READING TEXT Block Start

Paris and Ankara clash over Libya policy
French President Emmanuel Macron has made serious accusations against Nato partner Turkey regarding its role in the conflict in Libya. Those who "massively import" jihadist fighters from Syria back into the country were disregarding the decisions of the Berlin Libya Conference, he said. Over the last few weeks Ankara has been providing support for the troops of the UN-recognised unity government in Tripoli. Where is this dispute heading?
Don't write off Macron's criticism as angry outburst
Ankara should take the accusations from Paris seriously because they could lead to major foreign policy problems, writes the web portal Artı Gerçek, which is critical of the government:
“Turkey is not only risking a lot in Libya, but also within Nato. ... It would be wrong to dismiss as mere angry rhetoric the fact that Macron described Ankara's military aid for the jihadist Libyan leadership, which must certainly be regarded as excessive, as criminal. It should be understood as a discourse that could pave the way for openly accusing Ankara of being a 'state that supports terror'.”
EU must redefine relationship with Turkey
To Vima laments the lack of a common EU front against Turkey:
“It is well known that Germany views Turkey as a strong barrier to keep out refugee and migrant flows and as an important arms industry client. ... Given the fact that Turkey poses a broader threat and greater dangers regionally - as the incident with a French frigate demonstrated - we must redefine its entire relationship with Turkey. For years and in part due to the refugee crisis this is an EU-Turkey affair and not just a bilateral issue. That is why Macron's admonition to fellow leaders to at long last to discuss relations with Turkey 'without taboos' is of particular significance in the effort to forge a common strategy toward Ankara's escalating provocations.”

READING TEXT Block End

*WHAT TO PRODUCE:* In the text about Paris and Ankara clashing over Libya, which web portal that is critical of the Turkish government says Ankara should take the accusations from Paris seriously?

GIVEN ENTRIES Block Start

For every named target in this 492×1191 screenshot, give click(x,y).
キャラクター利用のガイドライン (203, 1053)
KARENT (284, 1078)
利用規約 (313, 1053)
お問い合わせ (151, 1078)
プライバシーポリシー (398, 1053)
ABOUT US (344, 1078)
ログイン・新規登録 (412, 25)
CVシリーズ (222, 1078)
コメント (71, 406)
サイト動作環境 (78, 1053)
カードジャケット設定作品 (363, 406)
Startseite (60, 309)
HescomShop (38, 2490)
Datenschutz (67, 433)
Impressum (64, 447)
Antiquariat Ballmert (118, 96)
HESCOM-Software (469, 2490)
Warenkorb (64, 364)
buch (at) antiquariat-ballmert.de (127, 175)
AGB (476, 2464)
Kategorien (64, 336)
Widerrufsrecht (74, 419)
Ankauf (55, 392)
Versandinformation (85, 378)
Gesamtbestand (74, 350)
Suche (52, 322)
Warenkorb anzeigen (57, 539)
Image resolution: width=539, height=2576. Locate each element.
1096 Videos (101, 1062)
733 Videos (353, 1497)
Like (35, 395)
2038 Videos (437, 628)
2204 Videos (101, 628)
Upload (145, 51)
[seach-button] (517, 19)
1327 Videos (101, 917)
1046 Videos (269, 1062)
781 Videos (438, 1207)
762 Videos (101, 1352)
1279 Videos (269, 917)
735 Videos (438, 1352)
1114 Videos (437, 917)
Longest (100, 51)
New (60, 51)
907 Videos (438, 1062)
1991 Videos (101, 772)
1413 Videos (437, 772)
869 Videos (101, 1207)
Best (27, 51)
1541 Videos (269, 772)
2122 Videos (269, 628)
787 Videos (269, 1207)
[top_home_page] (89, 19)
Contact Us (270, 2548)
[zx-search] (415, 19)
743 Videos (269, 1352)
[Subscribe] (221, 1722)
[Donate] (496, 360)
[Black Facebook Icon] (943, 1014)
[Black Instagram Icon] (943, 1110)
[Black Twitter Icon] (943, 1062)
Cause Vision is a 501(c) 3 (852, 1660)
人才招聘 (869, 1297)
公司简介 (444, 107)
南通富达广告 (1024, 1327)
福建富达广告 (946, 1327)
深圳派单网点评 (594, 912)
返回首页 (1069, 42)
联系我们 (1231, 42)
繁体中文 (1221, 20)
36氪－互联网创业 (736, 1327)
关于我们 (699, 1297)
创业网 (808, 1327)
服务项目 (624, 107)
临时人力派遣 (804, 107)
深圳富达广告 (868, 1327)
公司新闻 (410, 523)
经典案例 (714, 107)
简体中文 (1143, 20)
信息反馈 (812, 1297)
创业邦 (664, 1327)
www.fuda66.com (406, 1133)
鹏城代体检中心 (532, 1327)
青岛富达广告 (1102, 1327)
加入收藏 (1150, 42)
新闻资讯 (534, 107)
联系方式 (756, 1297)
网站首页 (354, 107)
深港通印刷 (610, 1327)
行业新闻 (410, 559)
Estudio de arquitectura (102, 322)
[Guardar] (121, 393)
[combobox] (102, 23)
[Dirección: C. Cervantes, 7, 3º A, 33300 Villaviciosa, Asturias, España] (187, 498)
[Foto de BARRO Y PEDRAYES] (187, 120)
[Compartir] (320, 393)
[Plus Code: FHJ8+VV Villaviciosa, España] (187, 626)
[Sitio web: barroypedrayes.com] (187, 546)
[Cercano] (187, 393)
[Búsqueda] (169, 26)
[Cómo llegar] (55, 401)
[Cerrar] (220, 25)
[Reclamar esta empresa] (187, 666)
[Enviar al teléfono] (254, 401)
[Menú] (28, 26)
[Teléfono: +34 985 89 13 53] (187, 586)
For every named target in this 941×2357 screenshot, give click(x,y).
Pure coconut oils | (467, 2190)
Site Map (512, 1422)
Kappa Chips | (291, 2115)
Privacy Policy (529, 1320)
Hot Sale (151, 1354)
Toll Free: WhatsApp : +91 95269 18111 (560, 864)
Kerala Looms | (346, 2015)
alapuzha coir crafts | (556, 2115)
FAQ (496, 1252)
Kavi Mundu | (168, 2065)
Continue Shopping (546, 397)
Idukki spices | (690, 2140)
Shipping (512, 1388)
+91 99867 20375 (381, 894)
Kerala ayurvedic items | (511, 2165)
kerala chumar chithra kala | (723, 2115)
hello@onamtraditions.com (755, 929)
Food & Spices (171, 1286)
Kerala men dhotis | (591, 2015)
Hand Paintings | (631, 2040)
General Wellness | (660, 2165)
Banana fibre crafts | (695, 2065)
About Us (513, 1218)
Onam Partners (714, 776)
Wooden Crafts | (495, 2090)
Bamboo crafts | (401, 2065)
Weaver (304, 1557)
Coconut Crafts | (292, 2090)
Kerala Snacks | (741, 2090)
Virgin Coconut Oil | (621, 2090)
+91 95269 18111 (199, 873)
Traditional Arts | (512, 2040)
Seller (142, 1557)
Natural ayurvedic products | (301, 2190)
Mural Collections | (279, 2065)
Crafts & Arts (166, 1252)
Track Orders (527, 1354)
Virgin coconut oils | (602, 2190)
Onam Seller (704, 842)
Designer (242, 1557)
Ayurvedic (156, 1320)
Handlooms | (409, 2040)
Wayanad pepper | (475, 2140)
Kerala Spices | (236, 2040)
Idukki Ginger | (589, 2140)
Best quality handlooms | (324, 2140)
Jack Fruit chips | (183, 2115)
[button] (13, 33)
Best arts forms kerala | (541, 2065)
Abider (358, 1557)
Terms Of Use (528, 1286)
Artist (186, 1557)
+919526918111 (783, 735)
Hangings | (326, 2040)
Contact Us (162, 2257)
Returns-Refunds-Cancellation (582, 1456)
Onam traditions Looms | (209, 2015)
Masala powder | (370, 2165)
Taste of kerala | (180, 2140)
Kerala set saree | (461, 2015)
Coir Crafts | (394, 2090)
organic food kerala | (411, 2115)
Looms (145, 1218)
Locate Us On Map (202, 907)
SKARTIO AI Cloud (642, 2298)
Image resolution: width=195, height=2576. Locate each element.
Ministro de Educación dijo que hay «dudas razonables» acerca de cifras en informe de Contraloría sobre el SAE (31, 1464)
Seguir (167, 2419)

GIVEN ENTRIES Block End

*EXPECTED ANSWER:* Artı Gerçek